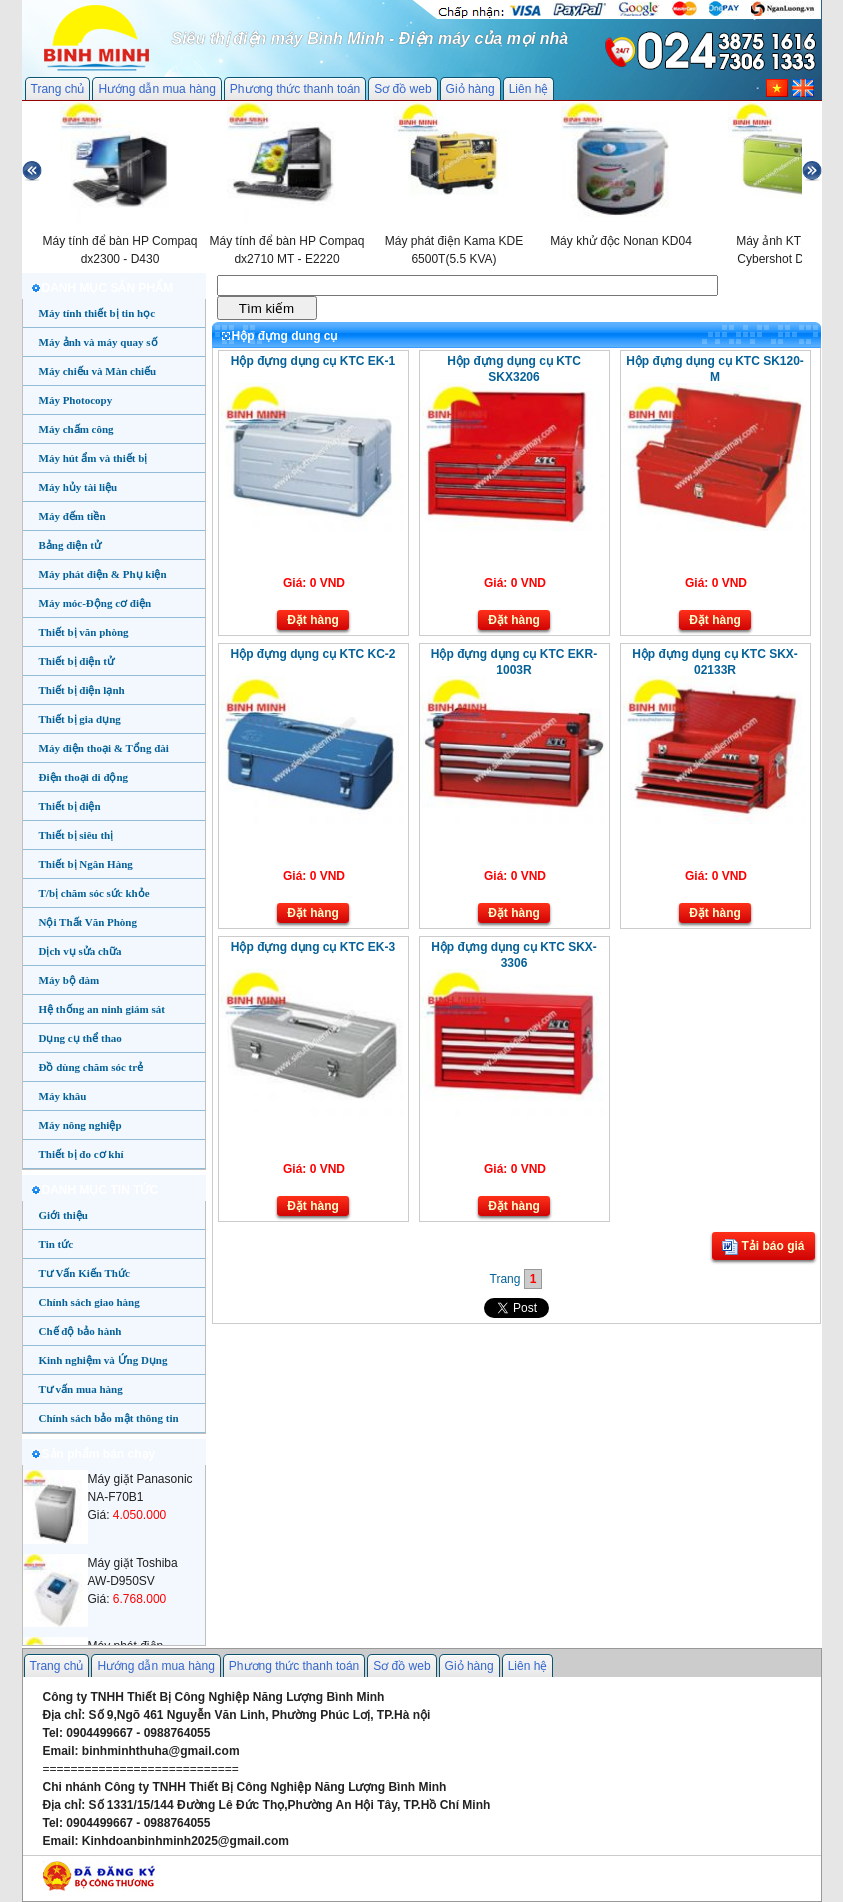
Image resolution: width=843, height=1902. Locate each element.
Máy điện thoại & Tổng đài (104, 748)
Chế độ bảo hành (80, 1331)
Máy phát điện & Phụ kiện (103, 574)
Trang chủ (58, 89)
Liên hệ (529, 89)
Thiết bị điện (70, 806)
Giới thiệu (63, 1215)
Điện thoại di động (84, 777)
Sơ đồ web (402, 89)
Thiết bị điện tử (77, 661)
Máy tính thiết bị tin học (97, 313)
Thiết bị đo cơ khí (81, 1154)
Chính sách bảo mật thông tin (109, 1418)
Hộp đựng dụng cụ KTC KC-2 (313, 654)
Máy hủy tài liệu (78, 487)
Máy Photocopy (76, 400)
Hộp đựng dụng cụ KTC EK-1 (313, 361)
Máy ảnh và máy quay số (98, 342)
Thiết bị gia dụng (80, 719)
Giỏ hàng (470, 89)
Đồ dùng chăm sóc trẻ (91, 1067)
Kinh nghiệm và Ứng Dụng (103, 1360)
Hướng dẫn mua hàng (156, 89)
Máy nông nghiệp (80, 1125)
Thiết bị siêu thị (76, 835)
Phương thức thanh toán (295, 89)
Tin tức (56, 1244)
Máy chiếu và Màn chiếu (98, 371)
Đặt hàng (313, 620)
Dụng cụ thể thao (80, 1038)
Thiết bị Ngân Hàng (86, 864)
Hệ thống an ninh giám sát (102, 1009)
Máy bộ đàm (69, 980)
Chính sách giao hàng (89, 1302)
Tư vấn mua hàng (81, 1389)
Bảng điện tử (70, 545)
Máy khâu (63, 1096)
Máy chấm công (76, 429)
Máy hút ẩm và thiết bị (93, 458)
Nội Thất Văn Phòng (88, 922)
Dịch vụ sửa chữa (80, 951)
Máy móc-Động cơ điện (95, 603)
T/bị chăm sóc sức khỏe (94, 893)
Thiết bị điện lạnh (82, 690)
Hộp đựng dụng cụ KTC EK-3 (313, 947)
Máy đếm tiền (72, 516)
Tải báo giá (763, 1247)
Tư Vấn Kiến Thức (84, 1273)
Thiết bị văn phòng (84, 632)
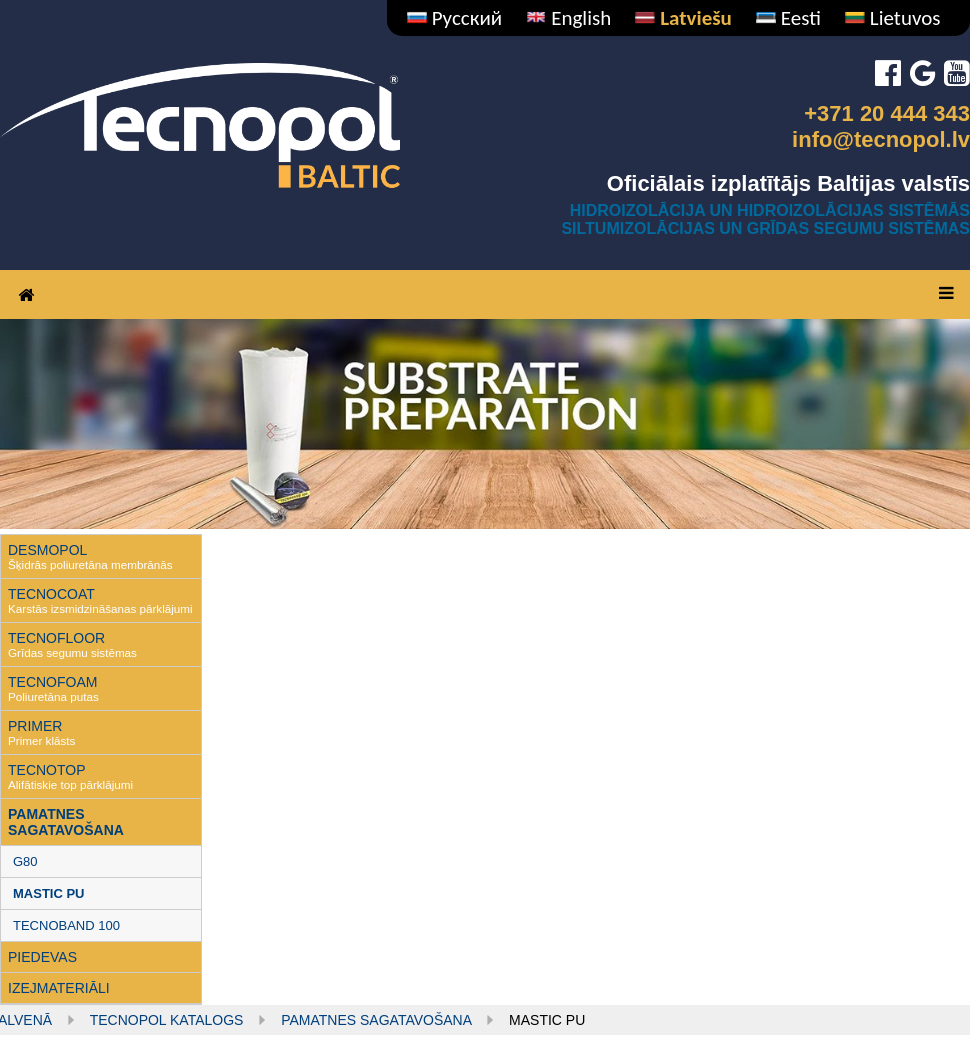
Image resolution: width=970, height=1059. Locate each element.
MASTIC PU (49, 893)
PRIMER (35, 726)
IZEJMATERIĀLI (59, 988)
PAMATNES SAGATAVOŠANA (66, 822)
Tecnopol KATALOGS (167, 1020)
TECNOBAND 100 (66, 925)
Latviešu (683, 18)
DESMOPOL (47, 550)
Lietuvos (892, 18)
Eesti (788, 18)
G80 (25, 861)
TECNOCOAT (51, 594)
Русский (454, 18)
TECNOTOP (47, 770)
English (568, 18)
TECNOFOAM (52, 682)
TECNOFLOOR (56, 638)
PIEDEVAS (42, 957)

The problem
Reproduce the rows verbatim, covering the stretch from the line containing "Máy hút ẩm và thiết bị (93, 458)" through the line containing "TECNOCOAT (51, 594)", both included. Omit the pictures.

Answer
Máy hút ẩm và thiết bị (93, 458)
Nội Thất Văn Phòng (88, 922)
Dịch vụ sửa chữa (80, 951)
Máy móc-Động cơ điện (95, 603)
T/bị chăm sóc sức khỏe (94, 893)
Thiết bị điện lạnh (82, 690)
Hộp đựng dụng cụ KTC EK-3 (313, 947)
Máy đếm tiền (72, 516)
Tải báo giá (763, 1247)
Tư Vấn Kiến Thức (84, 1273)
Thiết bị văn phòng (84, 632)
Image resolution: width=970, height=1059. Locate each element.
MASTIC PU (49, 893)
PRIMER (35, 726)
IZEJMATERIĀLI (59, 988)
PAMATNES SAGATAVOŠANA (66, 822)
Tecnopol KATALOGS (167, 1020)
TECNOBAND 100 (66, 925)
Latviešu (683, 18)
DESMOPOL (47, 550)
Lietuvos (892, 18)
Eesti (788, 18)
G80 (25, 861)
TECNOCOAT (51, 594)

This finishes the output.